The ACLU Just Slapped North Carolina Officials With a Lawsuit Over Bathroom Law
On Monday, the American Civil Liberties Union of North Carolina, Lambda Legal and Equality NC filed a lawsuit against state officials in response to a bill signed into law last week that bans transgender people from using the bathroom that coincides with their gender identity.
The lawsuit, filed on behalf of three state university employees, two of whom are trans, names Governor Pat McCrory, Attorney General Roy Cooper and the University of North Carolina as defendants.
Read more: In Wake of Anti-Trans Law, North Carolinians Tell the World #WeAreNotThis
In a press release on the ACLU website release, Lambda Legal Senior Attorney Tara Borelli calls the law — previously known as H.B. 2 or the Public Facilities Privacy and Security Act — an "unprecedented attack" on the rights of transgender and other gender nonconforming people.

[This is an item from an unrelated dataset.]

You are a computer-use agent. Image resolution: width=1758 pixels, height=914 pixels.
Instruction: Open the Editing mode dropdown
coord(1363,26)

"Clearly H.B. 2 is unconstitutional as it not only violates the guarantees of equal protection and due process in the U.S. Constitution but it also violates Title IX by requiring discrimination in education," said Borelli. "North Carolina legislators cannot strip equality out of the Constitution and the law."
Recently, the National Basketball Association, as well as major corporations like Apple, Dow Chemical and PayPal, spoke out against the legislation, and Twitter users across the state rallied behind the hashtag #WeAreNotThis.
"Now is the time to be on the right side of history," Equality NC Executive Director Chris Sgro said in the release. "Together we will show the politicians that North Carolina refuses to be a leader in bigotry."